Sparrow(97)
A shot rang through the air. Brock fell to the ground, his body hitting with a thud that echoed between the towering trees. My head shot up. Still shaking, everything shaking, I gaped at his prone body next to me. Horror etched his face. I saw the surprise in his eyes as the dark red stain of blood bloomed on his mouse-gray jacket, spreading like an oil spill with every second that passed.
Too stunned and weak to try and get up, I lay there near the hole he dug for me.
Next thing, I saw Troy’s shoes as he stopped inches from my face. Relief washed over me. I sobbed, releasing every single tear I’d been holding all day. He was here. Troy was here, and all of a sudden, everything was okay. Despite what I knew, what I didn’t want to know, despite my life with him being over, it was okay. I knew I’d be okay.
I was so tired of being strong. Being taken care of, even by him, was a concession I was glad to make.
“Sorry, Red.” He picked up Brock’s gun with a handkerchief and walked to where Brock had been standing before the bullet hit him. “I promise I won’t even graze your ear.”
Then he shot me.
Troy Brennan, my husband, shot me.
He missed my ear by an inch, but I still felt the heat radiating from the bullet as it flew next to me. The scent of gunpowder burned my nostrils, and my eyes rolled back in their sockets.
I lost it for a moment, barely noticing Troy’s arms closing around me. The next thing I knew he was picking me up. He carried me like an altar boy, and I was his cross. Swinging my arms over his neck, hugging me tight like I could evaporate at any moment.
I clung to my mother’s white sheet and sobbed. I don’t think he noticed the sheet. I’m not even sure that I noticed what I was doing at this point. So much had happened so fast, it was almost like I was an outsider peeking into a reality that wasn’t really mine.
A second person ran through the trees in our direction. A small man with utilitarian clothes and sharp nose. A cop. He hurried toward Brock’s body and felt for a pulse.
I was still woozy and incoherent, but I noticed Brock’s gun was back in his hand.

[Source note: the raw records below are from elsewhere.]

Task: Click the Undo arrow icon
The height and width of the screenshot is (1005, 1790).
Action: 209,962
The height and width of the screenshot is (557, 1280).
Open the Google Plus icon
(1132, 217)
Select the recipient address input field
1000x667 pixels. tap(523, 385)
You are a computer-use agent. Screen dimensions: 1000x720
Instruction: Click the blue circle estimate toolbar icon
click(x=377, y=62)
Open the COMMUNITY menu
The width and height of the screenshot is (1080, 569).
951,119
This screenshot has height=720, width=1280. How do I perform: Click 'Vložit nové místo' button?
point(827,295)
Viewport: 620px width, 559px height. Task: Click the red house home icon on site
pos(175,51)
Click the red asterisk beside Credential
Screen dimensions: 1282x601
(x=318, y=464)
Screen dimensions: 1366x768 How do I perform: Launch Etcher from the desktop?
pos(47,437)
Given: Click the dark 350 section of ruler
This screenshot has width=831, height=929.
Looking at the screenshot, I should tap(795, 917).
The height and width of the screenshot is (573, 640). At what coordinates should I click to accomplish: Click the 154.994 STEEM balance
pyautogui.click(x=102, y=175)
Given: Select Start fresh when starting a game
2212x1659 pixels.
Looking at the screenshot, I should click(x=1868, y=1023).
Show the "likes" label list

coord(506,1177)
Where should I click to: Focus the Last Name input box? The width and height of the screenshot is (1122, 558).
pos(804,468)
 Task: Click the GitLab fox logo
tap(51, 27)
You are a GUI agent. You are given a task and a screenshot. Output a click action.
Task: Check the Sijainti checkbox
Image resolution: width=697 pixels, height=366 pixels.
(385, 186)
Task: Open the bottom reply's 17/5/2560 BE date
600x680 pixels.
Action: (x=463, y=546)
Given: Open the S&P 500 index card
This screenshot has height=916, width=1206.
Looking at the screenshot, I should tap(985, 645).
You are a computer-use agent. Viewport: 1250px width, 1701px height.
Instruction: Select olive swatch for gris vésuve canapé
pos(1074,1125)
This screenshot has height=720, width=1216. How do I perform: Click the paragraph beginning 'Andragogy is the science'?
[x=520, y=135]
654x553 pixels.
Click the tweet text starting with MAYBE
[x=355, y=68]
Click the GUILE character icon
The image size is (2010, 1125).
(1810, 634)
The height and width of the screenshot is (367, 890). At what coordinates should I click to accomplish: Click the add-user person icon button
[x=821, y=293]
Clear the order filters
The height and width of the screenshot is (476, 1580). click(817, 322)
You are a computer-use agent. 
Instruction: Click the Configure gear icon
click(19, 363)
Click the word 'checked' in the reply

My husband, ever the fixer.
“You shot him?” he roared at Troy.
Troy’s arms tightened around my body protectively. It started to hurt. So did my forehead and foot. Everything hurt. Everything felt broken. Especially my heart.
“Self defense,” Troy said, and I felt him through my shoulder pointing his chin at Brock. “He shot my wife, missed only by a few inches, and he was going to try again.”
Not true. Brock never did any such thing. Troy was the one who shot him, and Troy was the one who used Brock’s gun. Of course, I didn’t utter a word to the cop. I let Troy carry me to a black SUV I didn’t recognize, my arms flailing like they were no longer part of my body. I released my hold on the sheet, but he bent down, picked it up and flung it over his shoulder. He knew I knew, and somehow, that made me even sadder.
“Fuck, I’m so sorry, Red.” He kept on repeating it, more to himself than to me.
“I know everything,” I whispered into his chest. “How could you have done that to my mom? How could they have done this to us?”
His muscles tensed around my body. Chest, biceps and even his fingers stiffened.
“Sparrow—”
I fainted the second he placed me on the seat, and for the first time since everything happened, I truly didn’t give a damn if I woke up or not. Nothing seemed to matter anymore. Nothing.
I didn’t come to until I was at the hospital, and even then, everything was a blur. The first few minutes, I thought I was still in the woods, still with Brock, or even worse, dead. Then I felt the needle in my wrist and the scent of antiseptic and anesthetics attacked my nose. Blinking slowly, trying to gain some control over my vision, I saw a hazy figure sitting by my bed. I realized it was Pops, his head between his hands. His body shook, and I figured he was crying.
Lucy perched on the window sill, looking out, but mostly looking worried.
Daisy was digging dirt from under her fingernail absently, leaning against the wall, popping pink bubblegum.
I found comfort in the simplicity of everything around me. The walls were naked and everything was white or pale. The linoleum on the floor, basic furniture, blind-covered windows. It was boring, it was bare, and I loved it. My current self couldn’t handle detail, or stomach anything more complex than what was in front of me.
And most importantly, I was surrounded by the three, only important people in my life.
My husband was no longer a part of this short list. Not after what he did.
Pops and Lucy must’ve heard me gasping when I tried to move my foot—unsuccessfully, by the way—because Lucy jumped from where she was sitting and appeared by my bed.